=== PROBLEM 1 ===
Using the PyFlink Pulsar connector documentation, decide whether each statement agrees with it: (a) MessageDelayer.never() means all messages should be consumed immediately; (b) PulsarSerializationSchema.flink_schema sends the serialized message to Pulsar with Schema#STRING; (c) DeliveryGuarantee#NONE ensures that messages are never duplicated. Answer yes or no for each and quote the words that decide it.
=== PROBLEM 2 ===
Resume the PyFlink Pulsar connector documentation from the point where it stops.

=== EXCERPT TO READ ===

Read delayed message delivery https://pulsar.apache.org/docs/en/next/concepts-messaging/#delayed-message-delivery for better understanding this feature.

static fixed(duration: pyflink.common.time.Duration) → pyflink.datastream.connectors.pulsar.MessageDelayer [source]¶: All the messages should be consumed in a fixed duration.

static never() → pyflink.datastream.connectors.pulsar.MessageDelayer [source]¶: All the messages should be consumed immediately.

class pyflink.datastream.connectors.pulsar.PulsarDeserializationSchema(_j_pulsar_deserialization_schema)[source]¶

A schema bridge for deserializing the pulsar’s Message into a flink managed instance. We support both the pulsar’s self managed schema and flink managed schema.

static flink_schema(deserialization_schema: pyflink.common.serialization.DeserializationSchema) → pyflink.datastream.connectors.pulsar.PulsarDeserializationSchema [source]¶: Create a PulsarDeserializationSchema by using the flink’s DeserializationSchema. It would consume the pulsar message as byte array and decode the message by using flink’s logic.

static flink_type_info(type_information: pyflink.common.typeinfo.TypeInformation, execution_config: pyflink.common.execution_config.ExecutionConfig = None) → pyflink.datastream.connectors.pulsar.PulsarDeserializationSchema [source]¶: Create a PulsarDeserializationSchema by using the given TypeInformation. This method is only used for treating message that was written into pulsar by TypeInformation.

class pyflink.datastream.connectors.pulsar.PulsarSerializationSchema(_j_pulsar_serialization_schema)[source]¶

The serialization schema for how to serialize records into Pulsar.

static flink_schema(serialization_schema: pyflink.common.serialization.SerializationSchema) → pyflink.datastream.connectors.pulsar.PulsarSerializationSchema [source]¶: Create a PulsarSerializationSchema by using the flink’s SerializationSchema. It would serialize the message into byte array and send it to Pulsar with Schema#BYTES.

class pyflink.datastream.connectors.pulsar.PulsarSink(j_pulsar_sink)[source]¶

The Sink implementation of Pulsar. Please use a PulsarSinkBuilder to construct a PulsarSink. The following example shows how to create a PulsarSink receiving records of String type.

Example:

>>> sink = PulsarSink.builder() \
...     .set_service_url(PULSAR_BROKER_URL) \
...     .set_admin_url(PULSAR_BROKER_HTTP_URL) \
...     .set_topics(topic) \
...     .set_serialization_schema(
...         PulsarSerializationSchema.flink_schema(SimpleStringSchema())) \
...     .build()

The sink supports all delivery guarantees described by DeliveryGuarantee.

DeliveryGuarantee#NONE does not provide any guarantees: messages may be lost in case of issues on the Pulsar broker and messages may be duplicated in case of a Flink failure.

=== RECORDED DATA ===
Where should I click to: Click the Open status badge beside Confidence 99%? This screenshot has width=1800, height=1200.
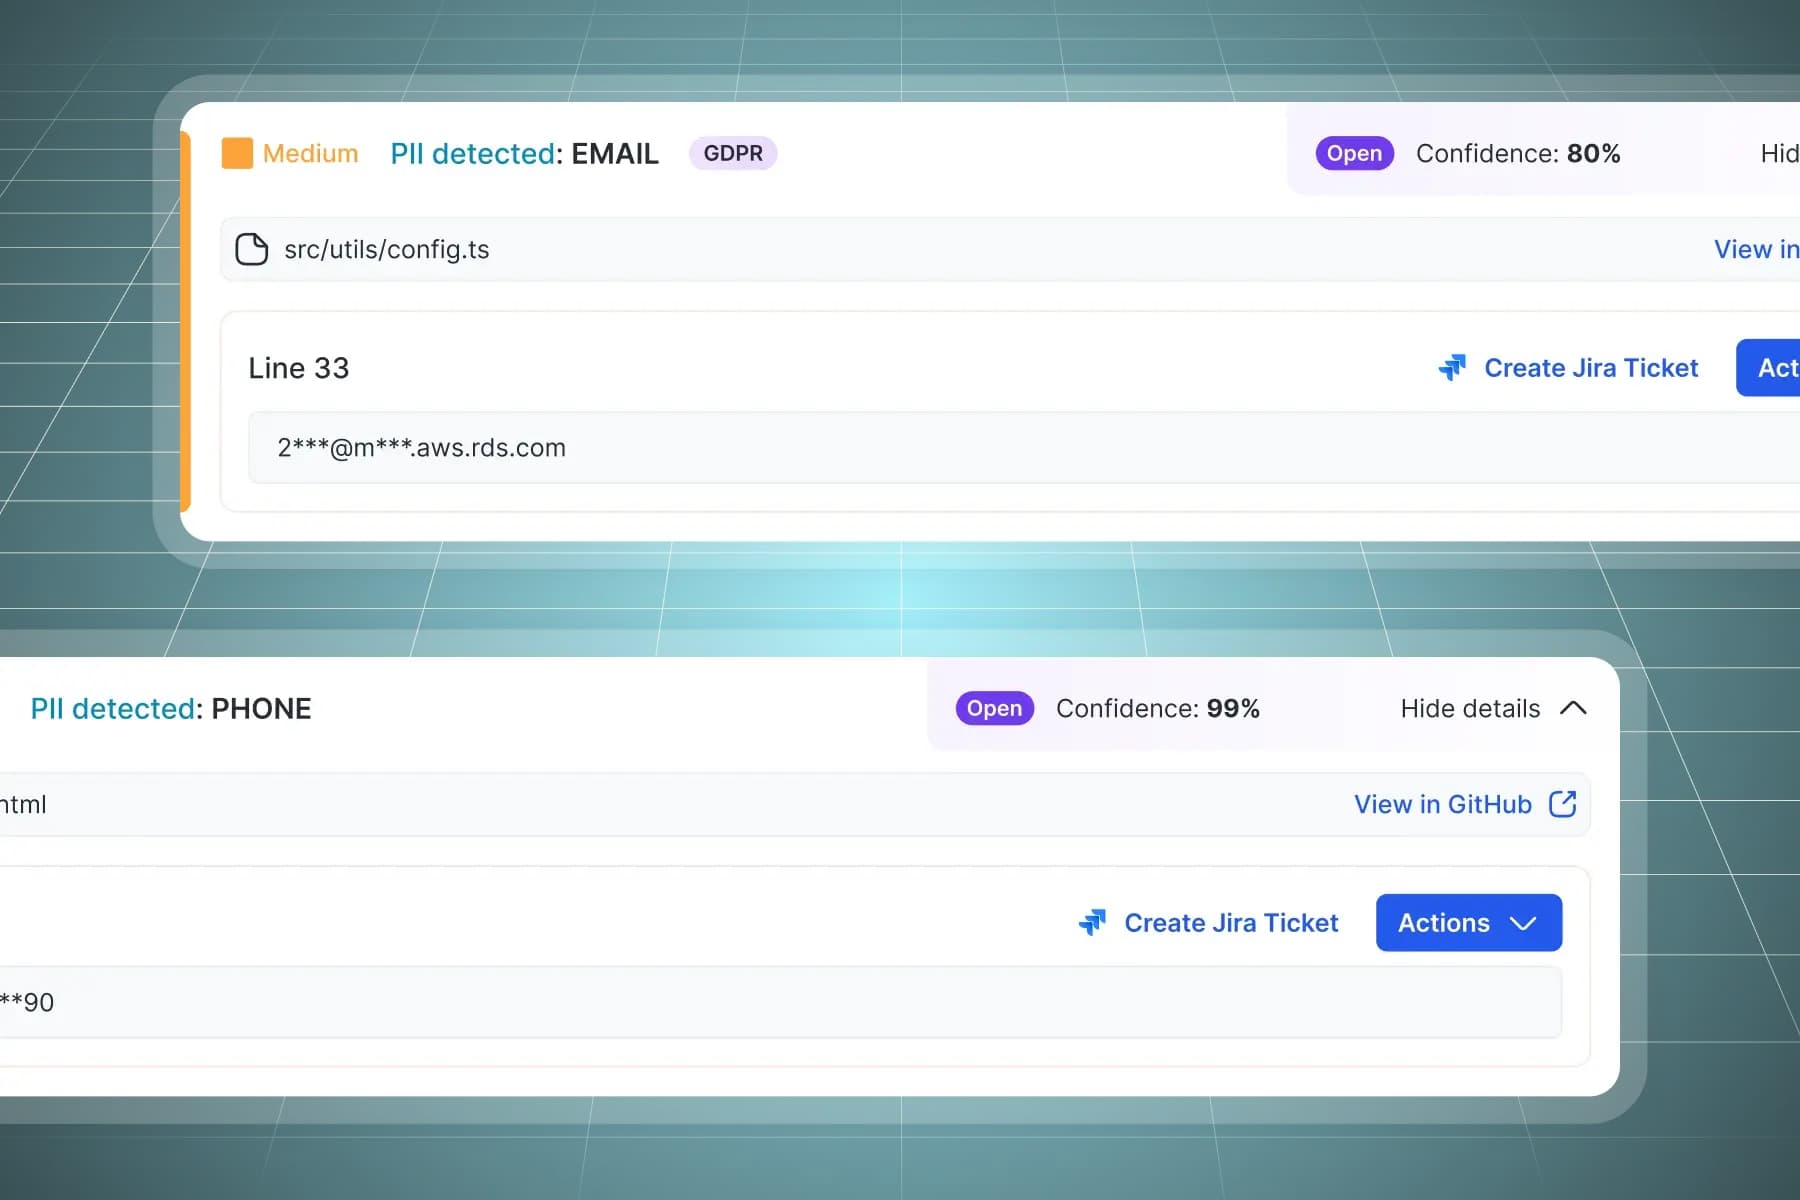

=== RIGHT ANSWER 1 ===
(a) Yes: "All the messages should be consumed immediately."
(b) No: "send it to Pulsar with Schema#BYTES."
(c) No: "messages may be duplicated in case of a Flink failure."

=== RIGHT ANSWER 2 ===
DeliveryGuarantee#AT_LEAST_ONCE the sink will wait for all outstanding records in the Pulsar buffers to be acknowledged by the Pulsar producer on a checkpoint. No messages will be lost in case of any issue with the Pulsar brokers but messages may be duplicated when Flink restarts.

DeliveryGuarantee#EXACTLY_ONCE: In this mode the PulsarSink will write all messages in a Pulsar transaction that will be committed to Pulsar on a checkpoint. Thus, no duplicates will be seen in case of a Flink restart. However, this delays record writing effectively until a checkpoint is written, so adjust the checkpoint duration accordingly. Additionally, it is highly recommended to tweak Pulsar transaction timeout (link) >> maximum checkpoint duration + maximum restart duration or data loss may happen when Pulsar expires an uncommitted transaction.

See PulsarSinkBuilder for more details.

static builder() → pyflink.datastream.connectors.pulsar.PulsarSinkBuilder [source]¶: Get a PulsarSinkBuilder to builder a PulsarSink.

class pyflink.datastream.connectors.pulsar.PulsarSinkBuilder[source]¶

The builder class for PulsarSink to make it easier for the users to construct a PulsarSink.

The following example shows the minimum setup to create a PulsarSink that reads the String values from a Pulsar topic.

Example:

>>> sink = PulsarSink.builder() \
...     .set_service_url(PULSAR_BROKER_URL) \
...     .set_admin_url(PULSAR_BROKER_HTTP_URL) \
...     .set_topics([TOPIC1, TOPIC2]) \
...     .set_serialization_schema(
...         PulsarSerializationSchema.flink_schema(SimpleStringSchema())) \
...     .build()

The service url, admin url, and the record serializer are required fields that must be set. If you don’t set the topics, make sure you have provided a custom TopicRouter. Otherwise, you must provide the topics to produce.

To specify the delivery guarantees of PulsarSink, one can call #setDeliveryGuarantee(DeliveryGuarantee). The default value of the delivery guarantee is DeliveryGuarantee#NONE, and it wouldn’t promise the consistence when write the message into Pulsar.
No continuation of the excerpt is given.